The lock holder must check it and signal a conditional variable to
wake them up. Memory order is important to make sure sleeping threads
will be woken up in time.

The problem can be simplified as below code:

  // Initial state: lockword = 0; waiters = 0;

  // Thread1                       // Thread2
  waiters = 1;                     lockword = 1; // free the lock
  mb();                            mb();
  if (lockword == 0) {             if (waiters == 1) {
      sleep();                         waiters = 0;
  }                                    mb();
                                       wakeup(); // wakeup thread1
                                    }

  To make sure thread2 calls wakeup() if thread1 calls sleep(), full
  memory barrier is required for both thread, so the ordering of
  "waiters" and "lockword" is preserved.

  Besides, memory barrier is required after thread2 resets "waiters"
  to make sure it happens before calling wakeup(). Another instance
  of thread1 may set "waiters" at the same time thread2 calls wakeup(),
  without the barrier, that "waiters" flag may be cleared accidentally.

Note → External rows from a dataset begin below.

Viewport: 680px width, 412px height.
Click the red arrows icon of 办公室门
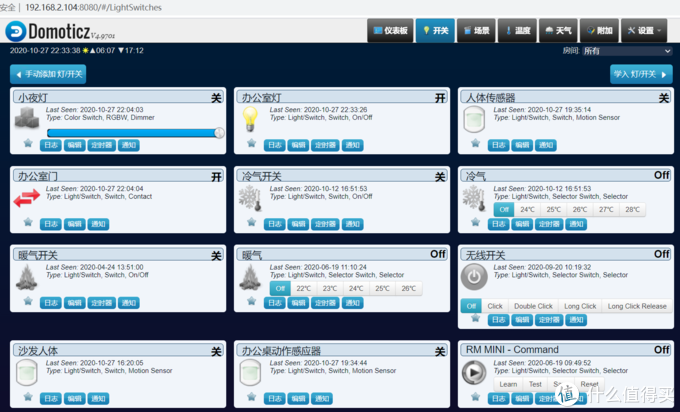26,199
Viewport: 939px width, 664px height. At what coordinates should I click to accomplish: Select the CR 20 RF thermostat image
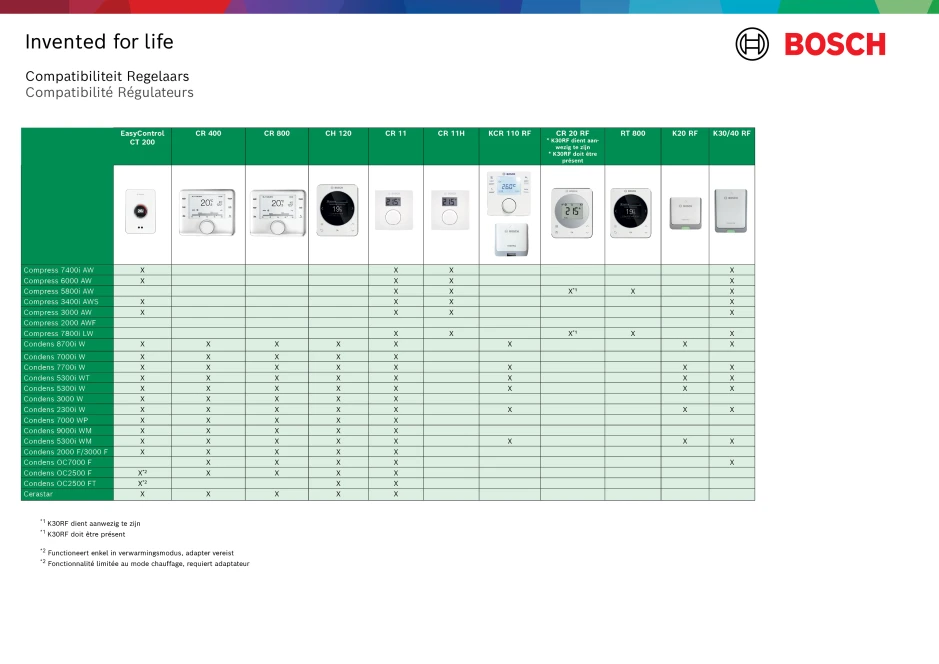[x=572, y=213]
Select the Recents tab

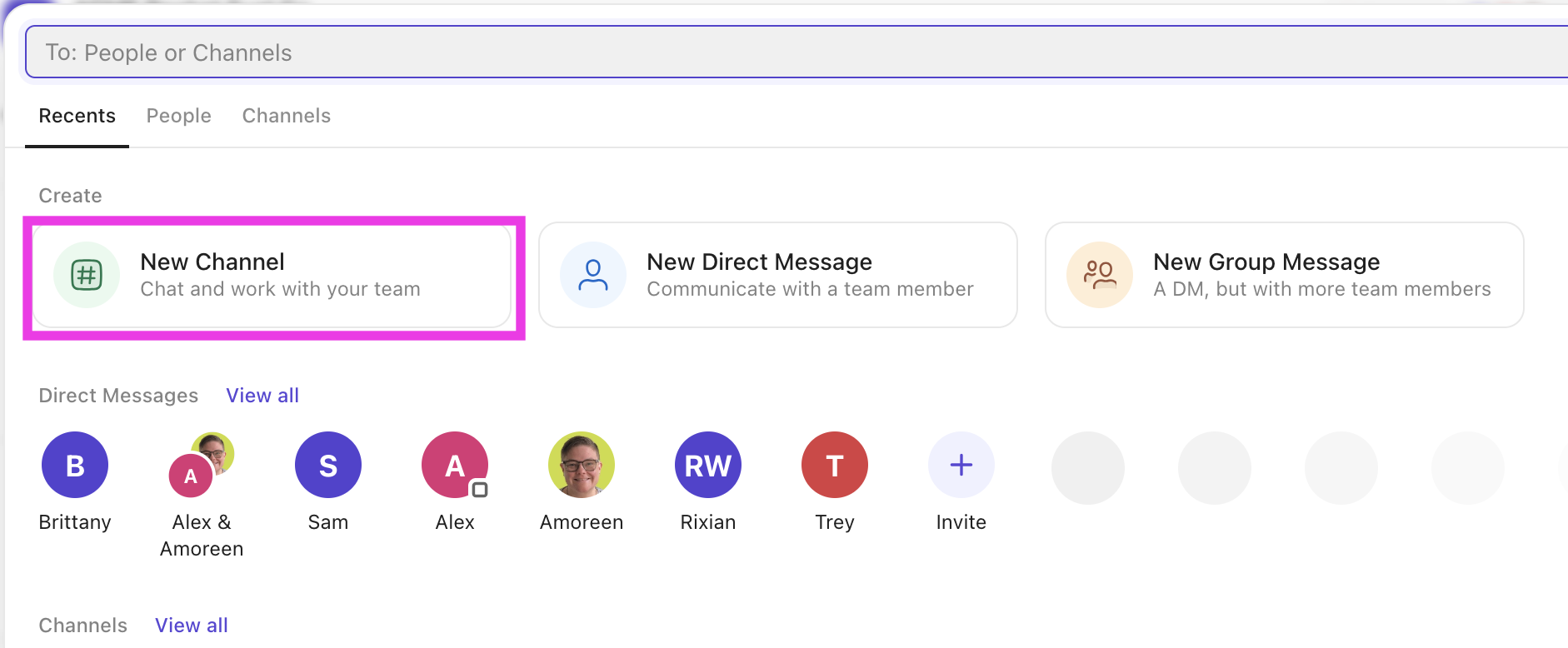(77, 115)
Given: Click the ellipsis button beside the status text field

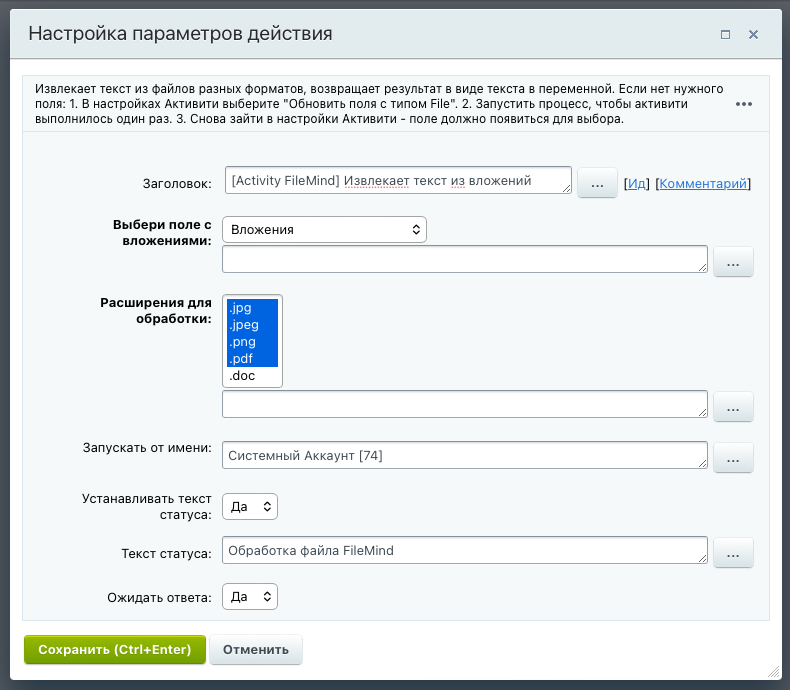Looking at the screenshot, I should 733,553.
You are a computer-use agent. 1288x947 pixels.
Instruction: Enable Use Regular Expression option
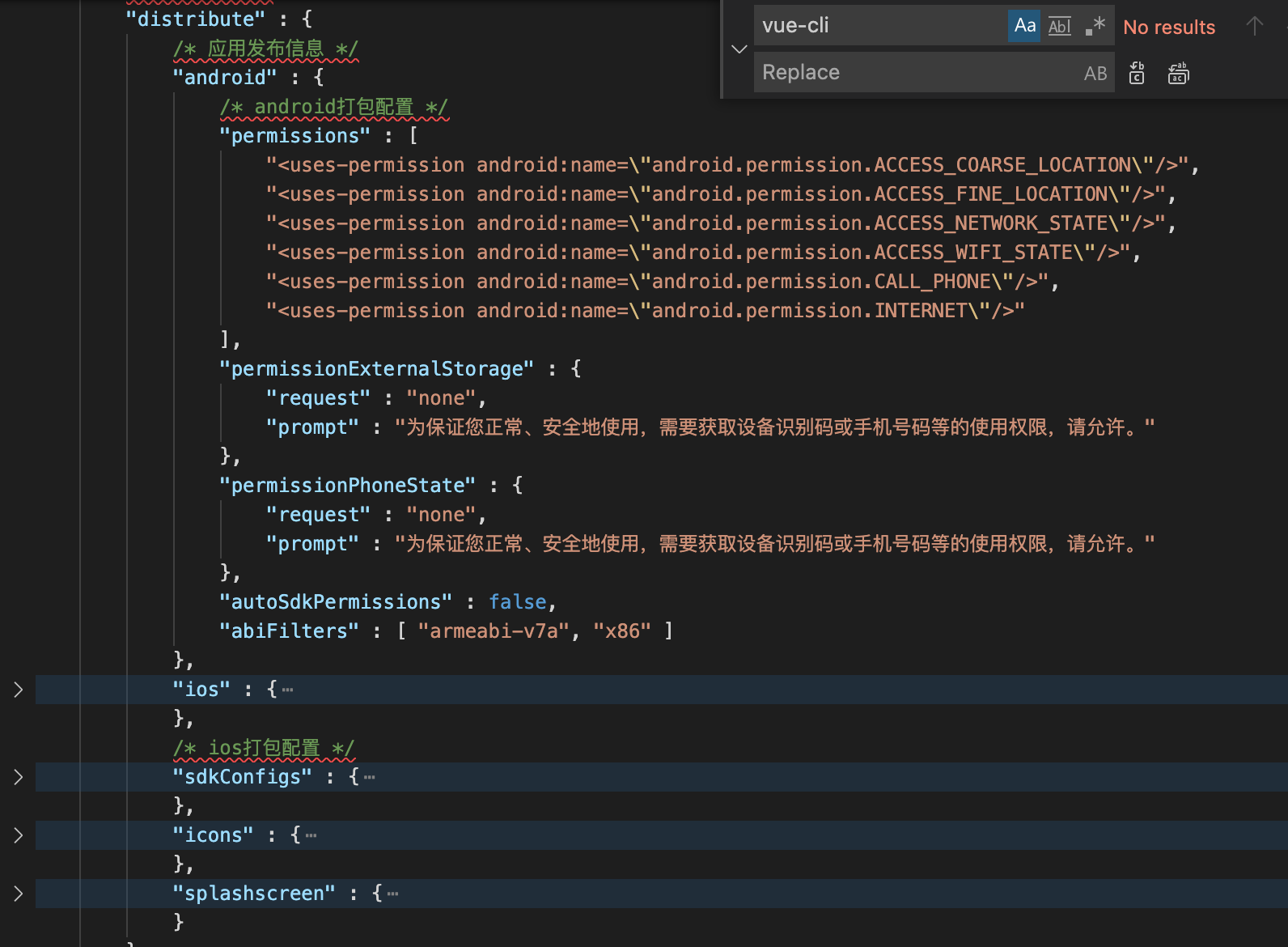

Actual code is more complex. Instead of direct load/store instructions,
TTAS is used for atomicity and to prevent cache line store contentions.
x86 ignores acquire/release options, the lock/xchg instructions imply
memory barrier. Arm respects acquire/release options and generates
instructions with necessary memory order.

  // Thread1
  waiters.cmpxchg(0, 1, acquire);
  if (lockword.cmpxchg(1, 0, acquire) == 0) {   // try lock
      sleep();
  }

  // Thread2
  lockword.cmpxchg(0, 1, release);      // unlock
  fence(acquire);
  if (waiters.load(relaxed) == 1) {
      waiters.cmpxchg(1, 0, acquire);
      wakeup();
  }

How to repeat:
NA
[15 Oct 2019 10:45] Cai Yibo
patch

(*) I confirm the code being submitted is offered under the terms of the OCA, and that I am authorized to contribute it.

Contribution: 0003-rwlock-refine-lock-waiters-with-C-11-atomics.patch (text/x-patch), 6.08 KiB.

[15 Oct 2019 12:46] MySQL Verification Team
Hi Mr. Yibo,

Thank you for your bug report and contribution for improving our performance on the ARM CPU family.

Verified as reported.